这里完全使用C++的语法实现，注意Trie中friend class TrieNode;不能少；

其他和上面类似，不再赘述。

vector<string> LeetCode::findWords(vector<vector<char>>& board, vector<string>& words){
    Trie tree(words);
    set<string> result;//防止添加重复的单词
    for (size_t i = 0; i < board.size(); ++i){
        for (size_t j = 0; j < board.at(0).size(); ++j){
            findWords(board, i, j, tree.getRoot(), string(""), result);
        }
    }
    vector<string> strs;
    for each (auto s in result){
        strs.push_back(s);
    }
    return strs;
}

void LeetCode::findWords(vector<vector<char>>& board, int i, int j, TrieNode* root, string& word, set<string>& result){
    if (i < 0 || i >= board.size() || j < 0 || j >= board.at(0).size() || board.at(i).at(j) == ' ')return;//越界返回
    TrieNode* p = root->children.at(board.at(i).at(j) - 'a');
    if (p){
        word += board.at(i).at(j);
        if (p->count)result.insert(word);//找到一个单词
        char ch = board.at(i).at(j);
        board.at(i).at(j) = ' ';//一个字符不能重复使用
        findWords(board, i - 1, j, p, word, result);//左边
        findWords(board, i, j - 1, p, word, result);//下边
        findWords(board, i + 1, j, p, word, result);//右边
        findWords(board, i, j + 1, p, word, result);//上边
        board.at(i).at(j) = ch;
        word.pop_back();
    }
}

注意：

1.单词的回溯

word.pop_back();

2.避免字符数组中字符的重复使用

board.at(i).at(j) = ' ';//一个字符不能重复使用

上面为了避免重复的单词，使用了set容器，实际上因为有Trie树中count字段代表频度，可以使用它来避免重复单词。

### 数据集记录
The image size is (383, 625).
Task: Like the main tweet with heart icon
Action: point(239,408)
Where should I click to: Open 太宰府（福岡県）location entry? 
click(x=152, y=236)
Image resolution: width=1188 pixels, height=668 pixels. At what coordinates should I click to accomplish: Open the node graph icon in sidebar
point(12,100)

...

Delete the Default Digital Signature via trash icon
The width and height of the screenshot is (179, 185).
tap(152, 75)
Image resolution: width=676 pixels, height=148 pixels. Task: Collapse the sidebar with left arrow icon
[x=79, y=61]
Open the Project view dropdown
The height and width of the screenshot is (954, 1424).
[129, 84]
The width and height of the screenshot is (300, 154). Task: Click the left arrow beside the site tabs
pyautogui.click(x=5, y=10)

---

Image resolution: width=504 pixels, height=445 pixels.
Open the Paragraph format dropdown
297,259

### 任务指令 1
按出现顺序，列出文档段落中四次递归调用 findWords 的行尾注释所标明的方向。
### 任务指令 2
将记录中从包含“Image resolution: width=676”的那一行到包含“pyautogui.click(x=5, y=10)”的那一行（含首尾两行）转为 Markdown 表格，略去空行，列名为“序号”和“内容”。

### 书面回答 1
左边、下边、右边、上边

### 书面回答 2
| 序号 | 内容 |
|---|---|
| 1 | Image resolution: width=676 pixels, height=148 pixels. Task: Collapse the sidebar with left arrow icon |
| 2 | [x=79, y=61] |
| 3 | Open the Project view dropdown |
| 4 | The height and width of the screenshot is (954, 1424). |
| 5 | [129, 84] |
| 6 | The width and height of the screenshot is (300, 154). Task: Click the left arrow beside the site tabs |
| 7 | pyautogui.click(x=5, y=10) |